I am trying to use a CNN architecture to classify text sentences. The architecture of the network is as follows:
text_input = Input(shape=X_train_vec.shape[1:], name = "Text_input")
conv2 = Conv1D(filters=128, kernel_size=5, activation='relu')(text_input)
drop21 = Dropout(0.5)(conv2)
pool1 = MaxPooling1D(pool_size=2)(drop21)
conv22 = Conv1D(filters=64, kernel_size=5, activation='relu')(pool1)
drop22 = Dropout(0.5)(conv22)
pool2 = MaxPooling1D(pool_size=2)(drop22)
dense = Dense(16, activation='relu')(pool2)
flat = Flatten()(dense)
dense = Dense(128, activation='relu')(flat)
out = Dense(32, activation='relu')(dense)
outputs = Dense(y_train.shape[1], activation='softmax')(out)
model = Model(inputs=text_input, outputs=outputs)
# compile
model.compile(loss='categorical_crossentropy', optimizer='adam', metrics=['accuracy'])
I have some callbacks as early_stopping and reduceLR to stop the training and to reduce the learning rate when the validation loss is not improving (reducing).
early_stopping = EarlyStopping(monitor='val_loss',
model_checkpoint = ModelCheckpoint(filepath=checkpoint_filepath,
learning_rate_decay = ReduceLROnPlateau(monitor='val_loss',
Once the model is trained the history of the training goes as follows:
We can observe here that the validation loss is not improving from epoch 5 on and that the training loss is being overfitted with each step.
I will like to know if I'm doing something wrong in the architecture of the CNN? Aren't enough the dropout layers to avoid the overfitting? Which are other ways to reduce overfitting?
Any suggestion?
Thanks in advance.
I have tried also with regularization an the result where even worse:
kernel_regularizer=l2(0.01), bias_regularizer=l2(0.01)
Edit 2:
I have tried to apply BatchNormalization layers after each convolution and the result is the next one:
norm = BatchNormalization()(conv2)
Edit 3:
After applying the LSTM architecture:
text_input = Input(shape=X_train_vec.shape[1:], name = "Text_input")
conv2 = Conv1D(filters=128, kernel_size=5, activation='relu')(text_input)
drop21 = Dropout(0.5)(conv2)
conv22 = Conv1D(filters=64, kernel_size=5, activation='relu')(drop21)
drop22 = Dropout(0.5)(conv22)
lstm1 = Bidirectional(LSTM(128, return_sequences = True))(drop22)
lstm2 = Bidirectional(LSTM(64, return_sequences = True))(lstm1)
flat = Flatten()(lstm2)
dense = Dense(128, activation='relu')(flat)
out = Dense(32, activation='relu')(dense)
outputs = Dense(y_train.shape[1], activation='softmax')(out)
model = Model(inputs=text_input, outputs=outputs)
# compile
model.compile(loss='categorical_crossentropy', optimizer='adam', metrics=['accuracy'])
overfitting can caused by many factors, it happens when your model fits too well to the training set.

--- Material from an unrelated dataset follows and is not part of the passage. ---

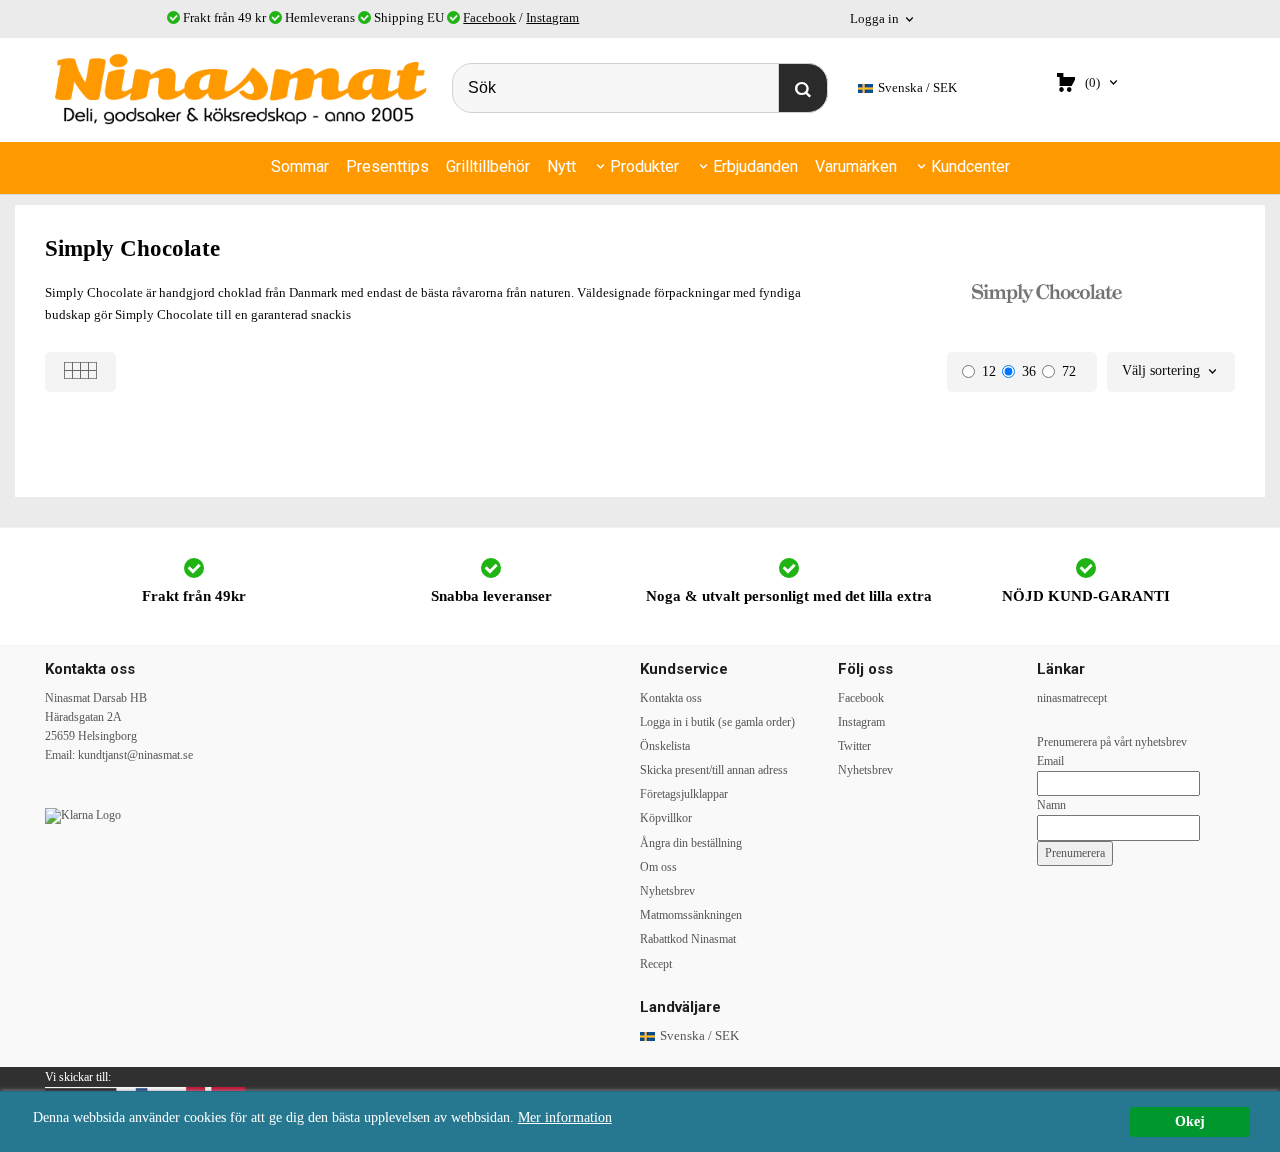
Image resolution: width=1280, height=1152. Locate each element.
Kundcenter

To handle it you can do some ways:
Add more data
Use data augmentation
Use architectures that generalize well
Add regularization (mostly dropout, L1/L2 regularization are also possible)
Reduce architecture complexity.
for more clearly you can read in https://towardsdatascience.com/deep-learning-3-more-on-cnns-handling-overfitting-2bd5d99abe5d
This is screaming Transfer Learning. google-unversal-sentence-encoder is perfect for this use case. Replace your model with
import tensorflow_hub as hub
import tensorflow_text
text_input = Input(shape=X_train_vec.shape[1:], name = "Text_input")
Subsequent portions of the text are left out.